Oustoglou Eirini, Tzamalis Argyrios, Banou Lamprini, Christou Chrysanthos D, Tsinopoulos Ioannis, Samouilidou Maria, Mataftsi Asimina, Ziakas Nikolaos
2nd Department of Ophthalmology, Papageorgiou General Hospital, Aristotle University of Thessaloniki, Thessaloniki, Greece.
Int Ophthalmol. 2023 Feb;43(2):387-395. doi: 10.1007/s10792-022-02434-y. Epub 2022 Jul 21.
To assess which cases should be assorted exclusively to high-volume surgeons and identify when should a cataract surgeon seek assistance from a senior colleague.
The medical records of 2853 patients with age-related cataract were reviewed. Preoperative risk factors were documented for each case, and they were divided into surgeons who had more (> 400 surgeries/year) or less experience (< 400 surgeries/year). Ophthalmology residents were excluded from this review. The cases that involved posterior capsule rupture, dropped nucleus, zonular dehiscence and anterior capsular tear with or without vitreous loss were defined as "complicated".
From the 3247 cataract extraction surgeries that were reviewed, we were unable to identify any statistically significant difference in the complication rates between the two surgeon groups. In the stepwise regression analysis, both groups supported advanced age (> 85) and mature cataracts with up to fourfold odds ratios (OR). Low-volume surgeons had a fivefold OR in the presence of phacodonesis and a fourfold OR in the case of posterior polar cataract. Finally, the low- and high-volume groups had their highest complication rates in the cumulative four and five risk factors, respectively.

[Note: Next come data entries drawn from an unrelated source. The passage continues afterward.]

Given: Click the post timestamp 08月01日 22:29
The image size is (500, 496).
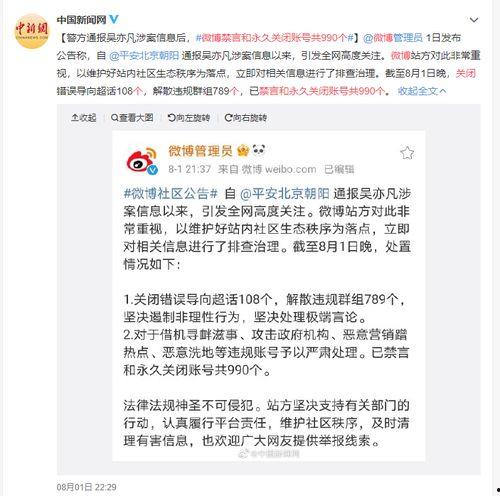Looking at the screenshot, I should pyautogui.click(x=86, y=487).
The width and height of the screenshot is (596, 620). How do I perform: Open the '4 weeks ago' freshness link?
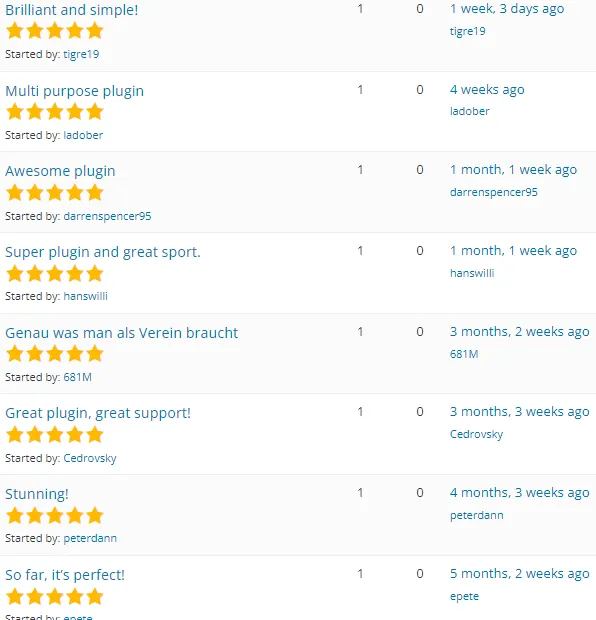pos(487,90)
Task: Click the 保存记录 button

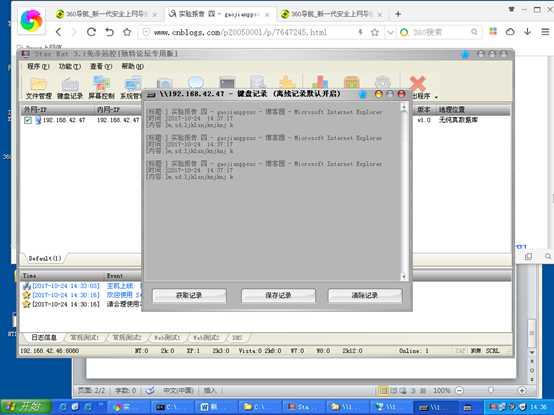Action: tap(278, 296)
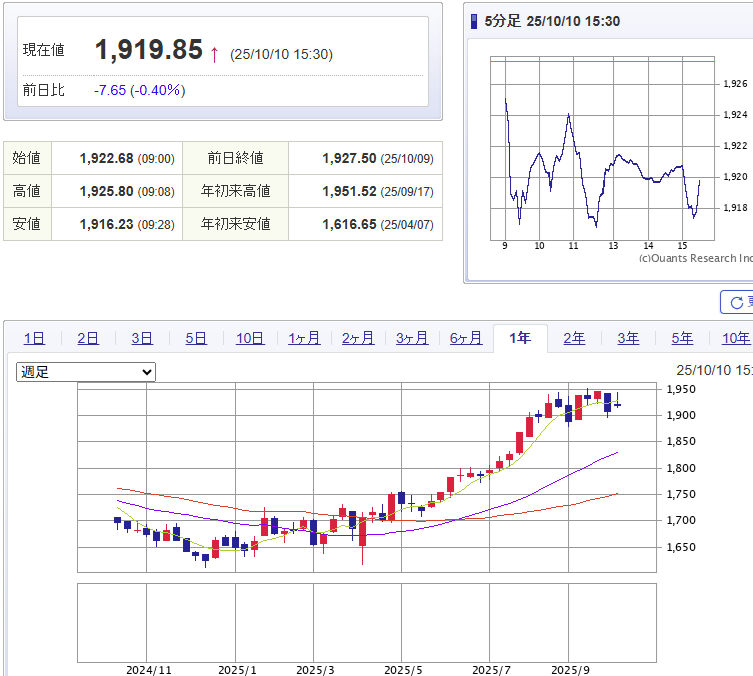Open the 5日 period tab
The image size is (753, 676).
point(196,338)
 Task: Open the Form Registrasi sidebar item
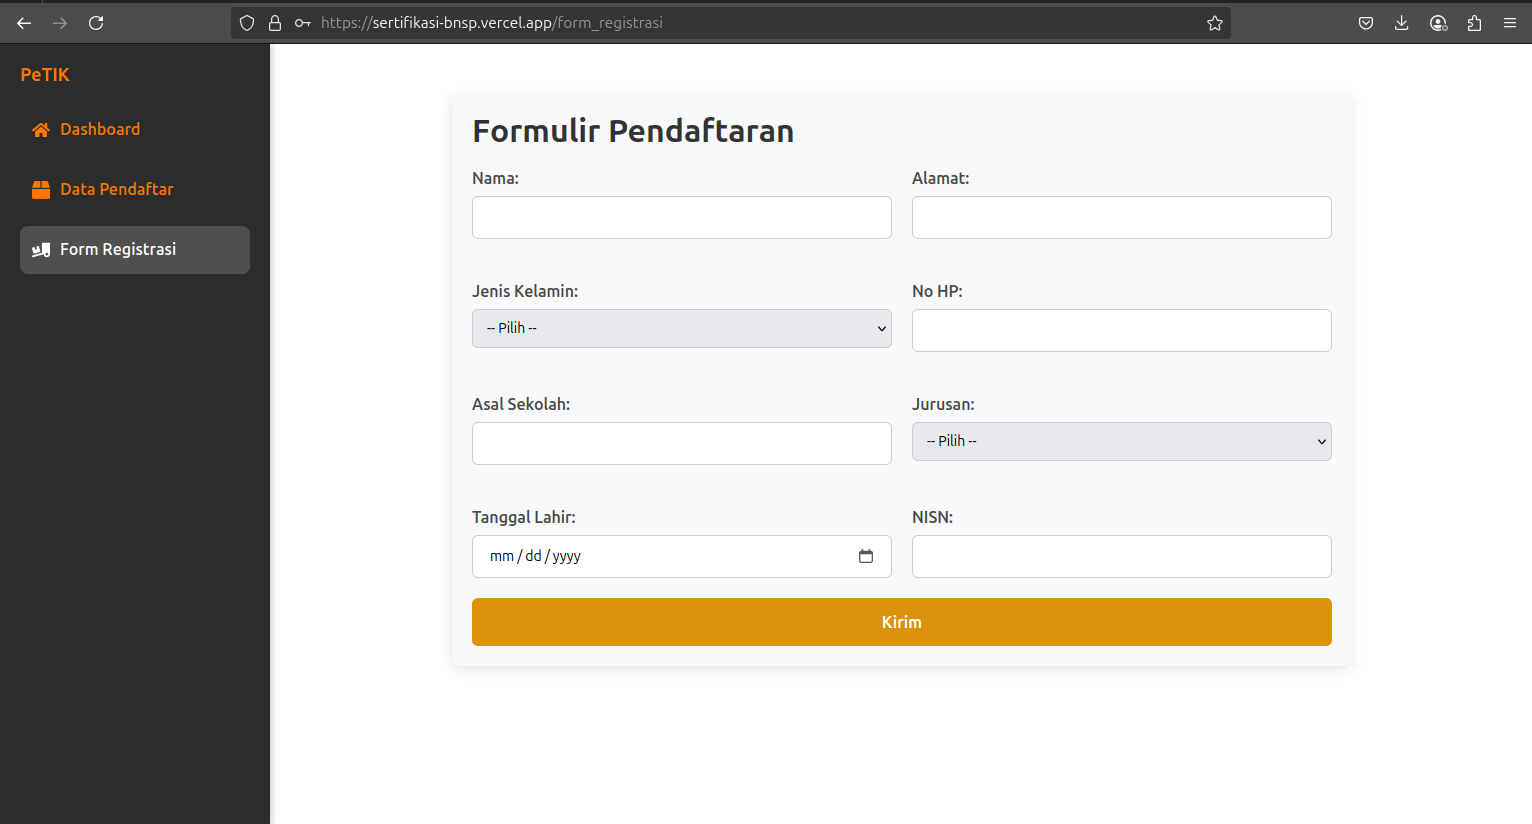(135, 250)
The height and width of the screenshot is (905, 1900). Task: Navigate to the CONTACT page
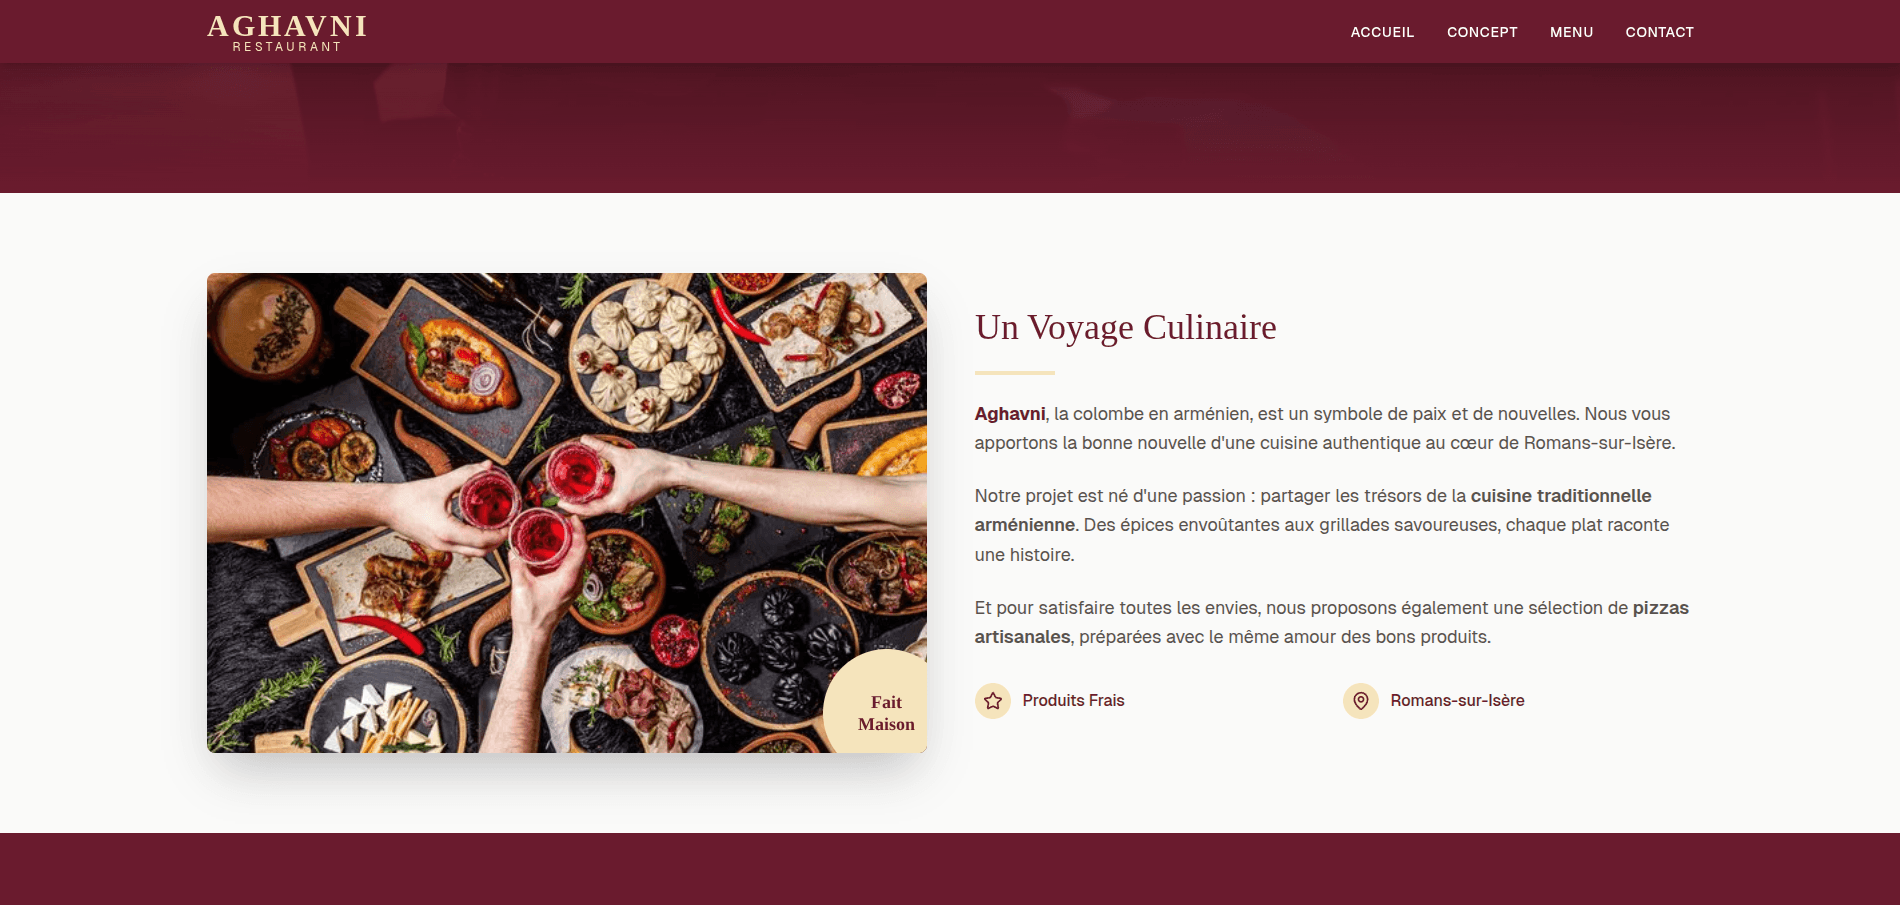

In the presence of advanced age, mature cataracts, phacodonesis and posterior polar cataract, the complication rates appear to be higher for the less experienced surgeons. Meticulous preoperative assessment with detailed documentation of each patient's risk factors can result in fewer complications. The medical complexity of each case can be used as indicator of whether a more experienced surgeon should perform the surgery or not.
评估哪些病例应专门分配给高手术量的外科医生,并确定白内障外科医生何时应寻求资深同事的帮助。
回顾了2853例年龄相关性白内障患者的病历。记录每个病例的术前危险因素,并将他们分为经验较多(每年>400例手术)或较少(每年<400例手术)的外科医生。眼科住院医师被排除在本回顾之外。涉及后囊破裂、晶状体核掉落、悬韧带裂开和伴有或不伴有玻璃体丢失的前囊撕裂的病例被定义为“复杂病例”。
在回顾的3247例白内障摘除手术中,我们未能发现两组外科医生之间的并发症发生率有任何统计学上的显著差异。在逐步回归分析中,两组都支持高龄(>85岁)和成熟白内障,优势比(OR)高达四倍。手术量少的外科医生在存在晶状体震颤时的优势比为五倍,在后极性白内障病例中的优势比为四倍。最后,手术量少和多的组分别在累积四个和五个危险因素时并发症发生率最高。
在存在高龄、成熟白内障、晶状体震颤和后极性白内障的情况下,经验较少的外科医生的并发症发生率似乎更高。对每个患者的危险因素进行详细记录的细致术前评估可减少并发症。每个病例的医疗复杂性可作为是否应由经验更丰富的外科医生进行手术的指标。